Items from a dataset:
================================

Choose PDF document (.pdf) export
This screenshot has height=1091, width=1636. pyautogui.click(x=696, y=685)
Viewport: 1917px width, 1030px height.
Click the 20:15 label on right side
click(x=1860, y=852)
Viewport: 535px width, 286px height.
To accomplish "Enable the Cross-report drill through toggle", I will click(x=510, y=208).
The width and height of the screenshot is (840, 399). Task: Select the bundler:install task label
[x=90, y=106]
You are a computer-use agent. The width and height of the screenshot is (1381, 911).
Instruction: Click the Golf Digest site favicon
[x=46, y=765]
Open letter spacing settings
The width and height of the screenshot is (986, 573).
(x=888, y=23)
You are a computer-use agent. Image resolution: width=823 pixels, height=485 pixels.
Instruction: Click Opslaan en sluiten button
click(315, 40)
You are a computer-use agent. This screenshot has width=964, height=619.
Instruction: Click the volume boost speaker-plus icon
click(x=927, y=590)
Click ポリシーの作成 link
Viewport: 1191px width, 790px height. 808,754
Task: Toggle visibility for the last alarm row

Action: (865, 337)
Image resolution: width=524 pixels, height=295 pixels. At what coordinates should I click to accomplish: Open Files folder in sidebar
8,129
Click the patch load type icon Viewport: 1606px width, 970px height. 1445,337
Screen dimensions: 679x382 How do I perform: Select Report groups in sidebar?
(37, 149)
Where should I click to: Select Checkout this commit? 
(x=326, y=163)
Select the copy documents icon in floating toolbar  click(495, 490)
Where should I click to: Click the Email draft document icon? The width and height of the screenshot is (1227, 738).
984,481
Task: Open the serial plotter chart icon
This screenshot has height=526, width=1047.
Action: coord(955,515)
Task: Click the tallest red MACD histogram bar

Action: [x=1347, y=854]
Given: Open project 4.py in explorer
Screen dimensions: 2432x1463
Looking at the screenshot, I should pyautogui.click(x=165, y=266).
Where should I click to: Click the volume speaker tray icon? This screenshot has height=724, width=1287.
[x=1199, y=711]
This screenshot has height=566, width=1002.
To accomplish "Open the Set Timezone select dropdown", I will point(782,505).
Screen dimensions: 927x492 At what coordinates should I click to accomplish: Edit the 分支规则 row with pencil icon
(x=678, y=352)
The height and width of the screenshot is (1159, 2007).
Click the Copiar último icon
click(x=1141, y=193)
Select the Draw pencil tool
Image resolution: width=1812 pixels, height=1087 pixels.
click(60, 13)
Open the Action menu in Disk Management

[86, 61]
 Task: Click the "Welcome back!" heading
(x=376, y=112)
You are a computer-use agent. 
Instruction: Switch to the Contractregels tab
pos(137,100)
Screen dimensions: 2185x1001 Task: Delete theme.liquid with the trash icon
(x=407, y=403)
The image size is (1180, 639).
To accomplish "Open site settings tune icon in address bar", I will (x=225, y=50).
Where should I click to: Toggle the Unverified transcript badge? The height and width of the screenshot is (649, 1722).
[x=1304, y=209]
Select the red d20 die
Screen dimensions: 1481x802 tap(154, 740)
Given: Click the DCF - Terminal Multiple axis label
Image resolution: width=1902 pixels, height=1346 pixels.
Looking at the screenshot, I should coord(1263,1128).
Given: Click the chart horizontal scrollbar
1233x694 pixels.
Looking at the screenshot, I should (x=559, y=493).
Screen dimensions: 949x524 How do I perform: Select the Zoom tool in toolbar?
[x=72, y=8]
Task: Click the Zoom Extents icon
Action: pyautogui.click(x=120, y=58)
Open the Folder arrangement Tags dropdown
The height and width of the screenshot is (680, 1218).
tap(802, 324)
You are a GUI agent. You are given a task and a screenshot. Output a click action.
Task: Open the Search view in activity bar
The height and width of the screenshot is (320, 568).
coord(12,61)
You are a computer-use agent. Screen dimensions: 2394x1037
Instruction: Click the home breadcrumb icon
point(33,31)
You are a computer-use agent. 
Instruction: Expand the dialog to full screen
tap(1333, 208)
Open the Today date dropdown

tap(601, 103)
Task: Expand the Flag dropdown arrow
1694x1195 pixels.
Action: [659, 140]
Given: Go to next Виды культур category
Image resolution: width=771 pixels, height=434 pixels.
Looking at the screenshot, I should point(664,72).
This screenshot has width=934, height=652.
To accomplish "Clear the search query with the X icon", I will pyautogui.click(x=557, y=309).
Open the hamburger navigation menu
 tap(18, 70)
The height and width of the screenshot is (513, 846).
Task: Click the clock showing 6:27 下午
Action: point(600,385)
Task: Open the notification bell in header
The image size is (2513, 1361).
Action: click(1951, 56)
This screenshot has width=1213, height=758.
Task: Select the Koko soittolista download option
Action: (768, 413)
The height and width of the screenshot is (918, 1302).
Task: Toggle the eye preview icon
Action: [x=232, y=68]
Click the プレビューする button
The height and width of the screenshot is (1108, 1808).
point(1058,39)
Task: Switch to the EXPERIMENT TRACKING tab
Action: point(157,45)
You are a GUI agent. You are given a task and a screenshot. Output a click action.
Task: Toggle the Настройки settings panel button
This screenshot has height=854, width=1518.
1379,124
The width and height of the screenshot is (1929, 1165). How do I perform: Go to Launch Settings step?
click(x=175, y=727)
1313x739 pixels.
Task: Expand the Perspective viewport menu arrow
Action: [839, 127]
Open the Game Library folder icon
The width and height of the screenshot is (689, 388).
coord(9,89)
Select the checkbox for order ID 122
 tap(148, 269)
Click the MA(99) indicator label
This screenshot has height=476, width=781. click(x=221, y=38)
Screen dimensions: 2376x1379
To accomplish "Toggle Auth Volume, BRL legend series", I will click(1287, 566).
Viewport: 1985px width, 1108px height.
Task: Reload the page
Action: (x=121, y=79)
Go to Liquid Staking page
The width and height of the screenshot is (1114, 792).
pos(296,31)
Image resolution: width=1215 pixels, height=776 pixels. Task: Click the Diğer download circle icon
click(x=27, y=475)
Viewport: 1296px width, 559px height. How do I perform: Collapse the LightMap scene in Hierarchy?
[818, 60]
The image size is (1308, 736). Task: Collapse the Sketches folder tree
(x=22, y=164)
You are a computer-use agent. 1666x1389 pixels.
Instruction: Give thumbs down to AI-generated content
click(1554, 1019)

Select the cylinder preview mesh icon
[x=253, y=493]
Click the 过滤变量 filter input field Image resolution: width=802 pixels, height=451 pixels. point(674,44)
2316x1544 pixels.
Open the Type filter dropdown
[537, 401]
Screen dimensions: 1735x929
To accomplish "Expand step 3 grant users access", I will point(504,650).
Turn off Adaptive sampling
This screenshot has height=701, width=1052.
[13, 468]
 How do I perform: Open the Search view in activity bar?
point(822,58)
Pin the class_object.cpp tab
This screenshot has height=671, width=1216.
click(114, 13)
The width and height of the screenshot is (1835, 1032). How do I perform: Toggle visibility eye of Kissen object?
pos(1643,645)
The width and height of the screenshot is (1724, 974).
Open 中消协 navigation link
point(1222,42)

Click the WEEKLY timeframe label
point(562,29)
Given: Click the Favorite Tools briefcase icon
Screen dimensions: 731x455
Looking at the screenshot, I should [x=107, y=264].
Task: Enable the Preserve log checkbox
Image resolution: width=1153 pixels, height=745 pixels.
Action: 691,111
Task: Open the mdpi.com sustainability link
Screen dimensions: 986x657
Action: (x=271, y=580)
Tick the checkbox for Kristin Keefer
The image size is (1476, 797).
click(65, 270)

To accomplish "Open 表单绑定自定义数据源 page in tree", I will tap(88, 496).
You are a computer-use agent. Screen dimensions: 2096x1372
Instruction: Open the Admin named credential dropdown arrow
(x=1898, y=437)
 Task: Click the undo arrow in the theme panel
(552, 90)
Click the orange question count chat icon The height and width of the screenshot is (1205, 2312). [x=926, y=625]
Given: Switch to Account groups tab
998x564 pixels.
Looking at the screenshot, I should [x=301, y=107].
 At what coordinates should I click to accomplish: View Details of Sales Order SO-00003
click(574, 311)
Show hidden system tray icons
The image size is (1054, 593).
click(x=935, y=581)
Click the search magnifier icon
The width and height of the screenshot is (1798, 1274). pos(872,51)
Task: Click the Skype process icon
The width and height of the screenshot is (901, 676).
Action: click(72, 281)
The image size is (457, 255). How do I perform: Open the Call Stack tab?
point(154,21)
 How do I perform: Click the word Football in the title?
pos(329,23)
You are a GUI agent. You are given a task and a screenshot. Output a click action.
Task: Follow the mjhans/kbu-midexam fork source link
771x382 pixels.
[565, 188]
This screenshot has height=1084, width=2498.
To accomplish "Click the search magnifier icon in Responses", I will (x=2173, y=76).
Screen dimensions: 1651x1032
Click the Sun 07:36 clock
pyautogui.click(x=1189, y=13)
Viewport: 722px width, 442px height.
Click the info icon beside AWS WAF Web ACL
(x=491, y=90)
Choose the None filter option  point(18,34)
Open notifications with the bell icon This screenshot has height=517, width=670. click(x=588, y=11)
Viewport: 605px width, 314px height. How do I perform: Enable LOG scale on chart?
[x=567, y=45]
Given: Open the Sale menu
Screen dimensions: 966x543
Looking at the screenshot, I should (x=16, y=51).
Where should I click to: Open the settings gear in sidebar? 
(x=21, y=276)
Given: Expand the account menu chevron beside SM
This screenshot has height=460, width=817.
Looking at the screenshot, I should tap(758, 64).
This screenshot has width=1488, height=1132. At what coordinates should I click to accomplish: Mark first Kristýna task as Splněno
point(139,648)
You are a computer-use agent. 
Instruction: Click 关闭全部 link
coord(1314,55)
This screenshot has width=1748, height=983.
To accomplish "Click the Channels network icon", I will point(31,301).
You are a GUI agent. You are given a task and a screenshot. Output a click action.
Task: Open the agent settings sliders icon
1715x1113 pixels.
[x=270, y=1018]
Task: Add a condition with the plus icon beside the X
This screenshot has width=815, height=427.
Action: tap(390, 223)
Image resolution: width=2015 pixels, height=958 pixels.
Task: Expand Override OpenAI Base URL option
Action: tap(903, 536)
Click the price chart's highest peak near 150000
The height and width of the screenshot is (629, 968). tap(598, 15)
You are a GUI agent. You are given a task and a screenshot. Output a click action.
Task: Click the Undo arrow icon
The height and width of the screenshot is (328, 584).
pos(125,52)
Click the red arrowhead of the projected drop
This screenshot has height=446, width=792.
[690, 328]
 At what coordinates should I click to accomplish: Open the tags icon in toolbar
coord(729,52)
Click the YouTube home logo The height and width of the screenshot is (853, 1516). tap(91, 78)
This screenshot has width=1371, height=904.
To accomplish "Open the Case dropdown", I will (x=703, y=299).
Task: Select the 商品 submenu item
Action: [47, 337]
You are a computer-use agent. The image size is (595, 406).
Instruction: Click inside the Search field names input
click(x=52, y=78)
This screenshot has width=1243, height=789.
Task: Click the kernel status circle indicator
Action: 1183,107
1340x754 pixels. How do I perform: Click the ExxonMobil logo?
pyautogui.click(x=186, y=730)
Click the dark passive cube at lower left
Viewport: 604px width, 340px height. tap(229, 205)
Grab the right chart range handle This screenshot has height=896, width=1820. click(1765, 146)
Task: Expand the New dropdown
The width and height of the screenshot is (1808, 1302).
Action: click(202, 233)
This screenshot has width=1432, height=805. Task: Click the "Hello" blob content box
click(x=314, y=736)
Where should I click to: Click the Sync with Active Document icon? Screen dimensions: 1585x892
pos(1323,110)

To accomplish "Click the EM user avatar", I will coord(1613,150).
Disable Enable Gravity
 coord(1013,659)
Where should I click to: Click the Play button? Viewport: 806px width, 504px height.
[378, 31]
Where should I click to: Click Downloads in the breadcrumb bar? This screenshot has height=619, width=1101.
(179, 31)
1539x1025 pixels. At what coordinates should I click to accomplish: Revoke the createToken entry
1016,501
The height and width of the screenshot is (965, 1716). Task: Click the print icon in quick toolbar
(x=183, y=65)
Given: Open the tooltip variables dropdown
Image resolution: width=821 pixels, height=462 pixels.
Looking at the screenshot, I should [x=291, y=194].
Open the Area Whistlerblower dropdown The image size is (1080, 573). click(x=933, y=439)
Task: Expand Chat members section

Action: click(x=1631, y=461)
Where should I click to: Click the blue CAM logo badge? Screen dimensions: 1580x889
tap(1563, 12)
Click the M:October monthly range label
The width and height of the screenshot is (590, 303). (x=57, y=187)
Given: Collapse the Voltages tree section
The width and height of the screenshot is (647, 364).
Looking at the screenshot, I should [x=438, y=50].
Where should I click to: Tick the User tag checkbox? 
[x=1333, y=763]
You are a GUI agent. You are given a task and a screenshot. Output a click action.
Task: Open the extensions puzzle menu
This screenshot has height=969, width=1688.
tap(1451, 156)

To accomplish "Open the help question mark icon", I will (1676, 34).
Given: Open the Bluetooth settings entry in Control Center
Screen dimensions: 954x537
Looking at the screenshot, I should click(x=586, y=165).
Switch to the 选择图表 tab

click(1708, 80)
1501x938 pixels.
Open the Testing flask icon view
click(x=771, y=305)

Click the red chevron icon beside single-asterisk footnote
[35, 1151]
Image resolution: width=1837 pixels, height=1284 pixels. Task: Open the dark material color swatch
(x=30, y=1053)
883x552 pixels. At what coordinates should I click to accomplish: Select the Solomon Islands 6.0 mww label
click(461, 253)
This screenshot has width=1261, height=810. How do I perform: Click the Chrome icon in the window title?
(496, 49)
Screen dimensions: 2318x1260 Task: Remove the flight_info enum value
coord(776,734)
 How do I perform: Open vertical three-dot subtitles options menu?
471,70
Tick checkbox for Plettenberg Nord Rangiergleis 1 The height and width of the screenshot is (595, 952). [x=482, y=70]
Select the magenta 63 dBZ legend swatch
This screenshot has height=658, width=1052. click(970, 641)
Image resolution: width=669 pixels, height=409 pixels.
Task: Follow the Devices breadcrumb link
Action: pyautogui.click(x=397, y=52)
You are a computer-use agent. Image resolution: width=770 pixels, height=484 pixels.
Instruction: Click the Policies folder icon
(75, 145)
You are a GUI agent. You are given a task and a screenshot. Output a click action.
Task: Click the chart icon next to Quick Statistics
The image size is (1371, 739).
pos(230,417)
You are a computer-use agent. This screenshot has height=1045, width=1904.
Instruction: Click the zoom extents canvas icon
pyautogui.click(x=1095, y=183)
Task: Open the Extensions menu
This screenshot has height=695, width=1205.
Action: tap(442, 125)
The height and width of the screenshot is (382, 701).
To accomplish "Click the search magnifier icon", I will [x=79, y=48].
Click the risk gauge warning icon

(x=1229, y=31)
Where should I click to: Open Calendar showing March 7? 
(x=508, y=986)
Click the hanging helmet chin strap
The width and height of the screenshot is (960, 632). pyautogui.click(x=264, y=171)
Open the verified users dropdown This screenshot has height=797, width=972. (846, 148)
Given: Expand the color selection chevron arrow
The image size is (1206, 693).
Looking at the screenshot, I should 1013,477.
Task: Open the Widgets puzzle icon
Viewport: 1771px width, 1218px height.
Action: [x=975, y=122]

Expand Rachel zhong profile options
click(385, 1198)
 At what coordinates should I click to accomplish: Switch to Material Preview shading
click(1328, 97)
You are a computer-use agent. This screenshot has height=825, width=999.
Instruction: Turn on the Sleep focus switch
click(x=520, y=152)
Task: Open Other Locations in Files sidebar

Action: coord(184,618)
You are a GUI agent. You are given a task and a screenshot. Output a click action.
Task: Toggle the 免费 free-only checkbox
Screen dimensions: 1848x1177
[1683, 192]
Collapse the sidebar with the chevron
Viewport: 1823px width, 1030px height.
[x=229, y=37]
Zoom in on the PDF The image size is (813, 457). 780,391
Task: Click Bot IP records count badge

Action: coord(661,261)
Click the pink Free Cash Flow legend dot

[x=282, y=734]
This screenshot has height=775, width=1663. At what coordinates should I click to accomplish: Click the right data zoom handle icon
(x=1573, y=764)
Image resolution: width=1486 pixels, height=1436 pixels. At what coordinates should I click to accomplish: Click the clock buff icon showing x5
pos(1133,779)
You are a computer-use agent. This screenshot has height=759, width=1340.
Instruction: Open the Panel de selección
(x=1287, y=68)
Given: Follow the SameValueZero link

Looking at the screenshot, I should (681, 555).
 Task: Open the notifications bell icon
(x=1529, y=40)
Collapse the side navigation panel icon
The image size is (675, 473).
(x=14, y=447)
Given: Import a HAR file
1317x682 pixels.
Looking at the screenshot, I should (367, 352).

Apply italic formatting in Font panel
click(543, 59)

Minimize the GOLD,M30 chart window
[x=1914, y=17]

================================

→ **Your objective**: Copy out every line from the records that has the word "question".

→ **Solution**:
Click the orange question count chat icon The height and width of the screenshot is (1205, 2312). [x=926, y=625]
To accomplish "Open the help question mark icon", I will (1676, 34).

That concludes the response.